Of course, it’s impossible (and irresponsible) to paint all asexuals with the same brush — sexuality is a strange and beautiful spectrum — but the study, which looked at the masturbatory habits and sexual fantasies of asexuals vs. sexuals (the term used for those people who do go for all that sex stuff we’re always talking about), found that a large number of people who identify as asexual actually have a lot in common with the rest of us.

In fact, half of the women and three quarters of the men surveyed endorsed masturbating and sexual fantasies. They’re just doing it a little differently.

From the study, via Cosmopolitan:

“I don’t put myself into my fantasies,” one asexual woman in the study explained to the researchers. “That is thoroughly unappealing to me. Instead, I imagine other people in sexual situations, and focus on their thoughts and feelings for a sort of vicarious arousal. I don’t want to do anything sexual with any of the people I imagine, and by themselves, they don’t turn me on.” In her experience, fantasizing is imagining getting turned on, not imagining to get turned on.

This isn’t an uncommon sentiment. According to The Science Of Us, which published a selection of responses subjects gave researchers, those asexuals who do engage in sexual fantasies often involve people other than themselves (sometimes fictional) and say they’re happy fantasizing about others enjoying their sexuality:

I enjoy watching other people enjoy their sexuality.
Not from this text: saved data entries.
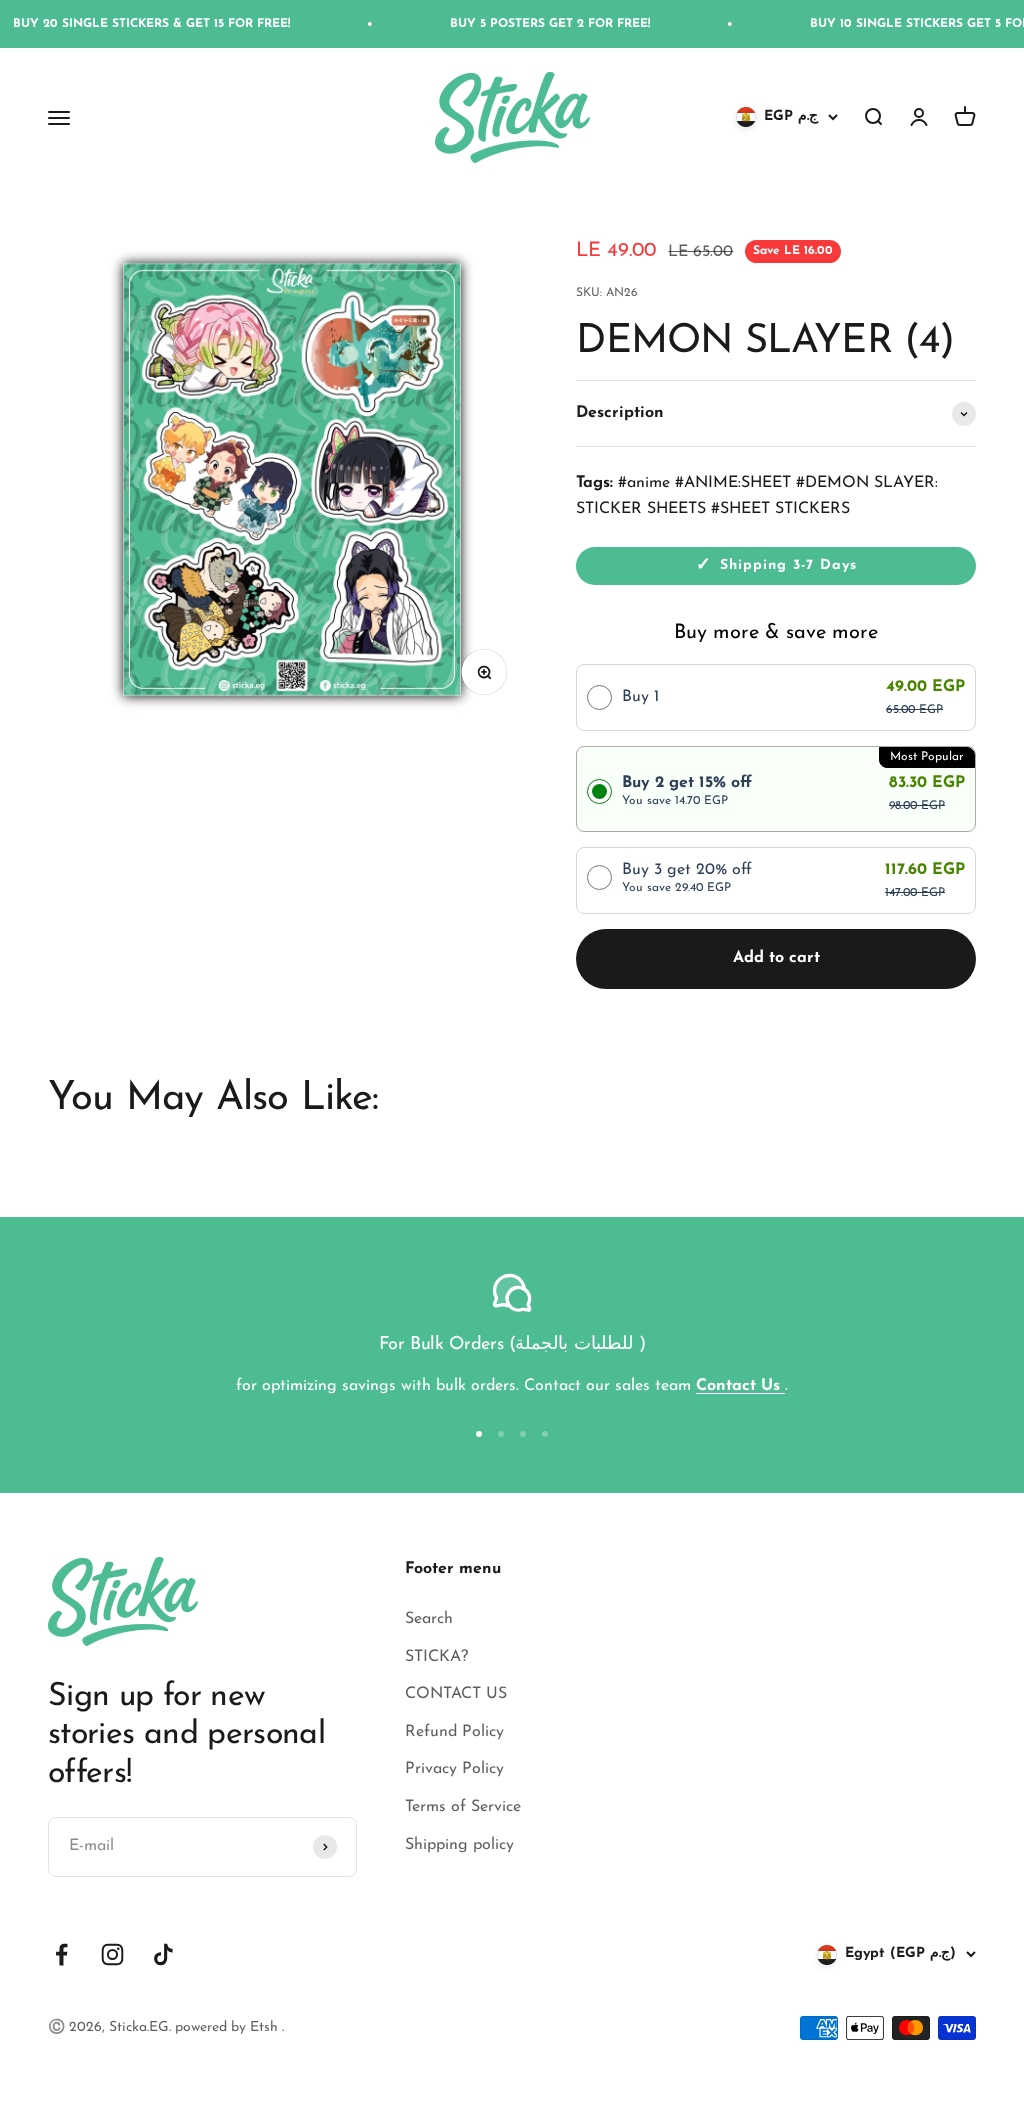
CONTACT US (456, 1694)
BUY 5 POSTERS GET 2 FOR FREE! (520, 24)
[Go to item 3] (523, 1434)
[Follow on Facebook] (61, 1954)
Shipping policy (459, 1845)
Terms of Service (463, 1807)
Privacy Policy (454, 1769)
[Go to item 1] (479, 1434)
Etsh (266, 2027)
I like the role of being strictly a voyeur but I love being the cause of them enjoying their sexuality. Although I am very excited by these situations I wouldn’t call it sexual excitement. Although my body is clearly aroused by it, I have no desire to attend to that arousal. I very much enjoy being the one who does not physically engage in sexual behavior while being the one who provokes it in others. I like to see my romantic partner endure unpleasant situations that I’ve created because I feel that his willingness to sacrifice his comfort is an expression of his devotion to me. I like to see a partner insensible with excitement or pleasure because of my interaction with them. This makes me feel very emotionally enticed and engaged but sexually I feel disengaged and disinterested even though my body is aroused (female, 35 years old)
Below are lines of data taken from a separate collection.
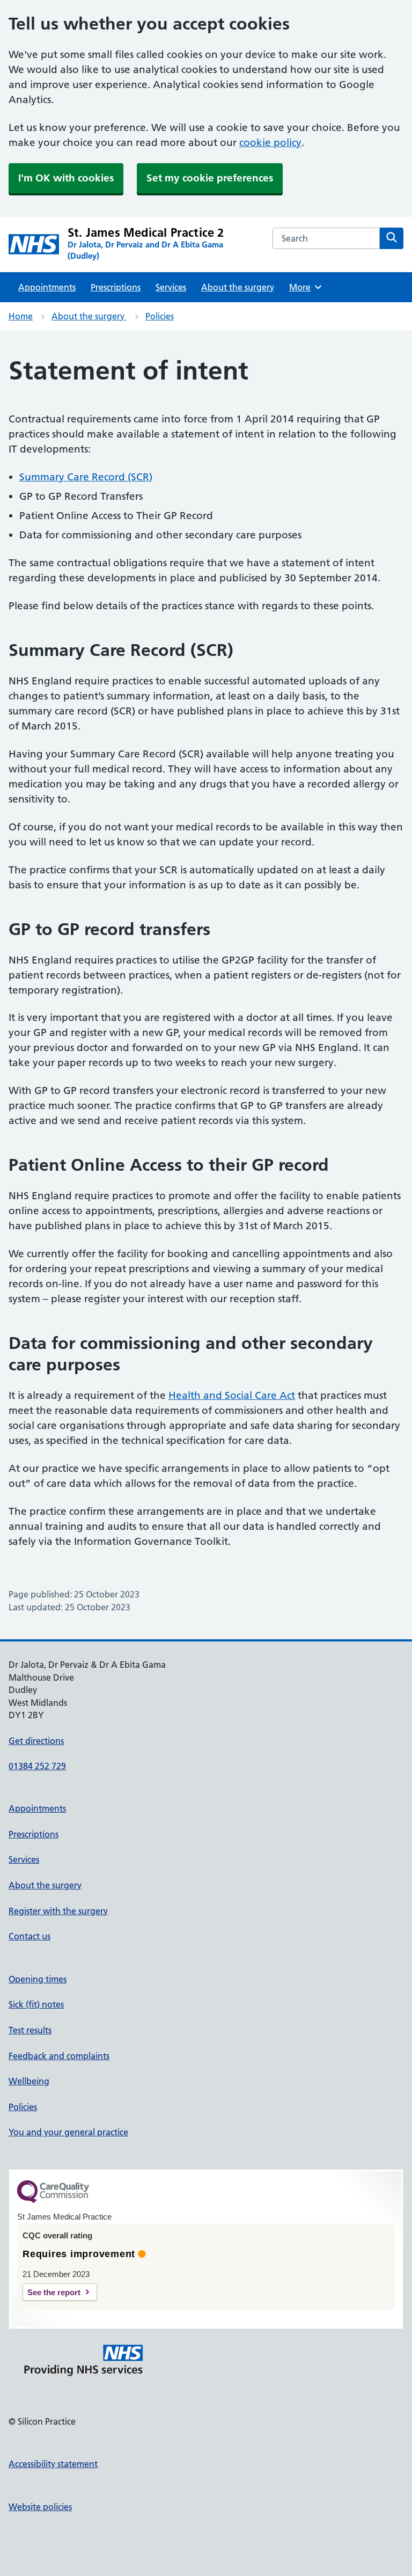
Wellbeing (29, 2081)
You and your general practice (68, 2132)
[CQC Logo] (53, 2200)
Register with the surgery (58, 1911)
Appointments (47, 287)
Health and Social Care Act (231, 1395)
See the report (53, 2292)
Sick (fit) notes (36, 2004)
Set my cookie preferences (209, 178)
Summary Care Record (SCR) (85, 477)
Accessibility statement (53, 2463)
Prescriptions (116, 287)
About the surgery (237, 287)
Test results (30, 2030)
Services (171, 287)
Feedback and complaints (59, 2055)
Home (21, 316)
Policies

This is the beginning of some very interesting research. Now that we know that those who identify as asexual do, in fact, fantasize or enjoy engaging in sexual activities with themselves, we can look at how sexual and asexual groups differ and what purposes sexual fantasies serve for those who have no interest (or don’t feel they can have an interest) in engaging in all that sex stuff we’re always talking about.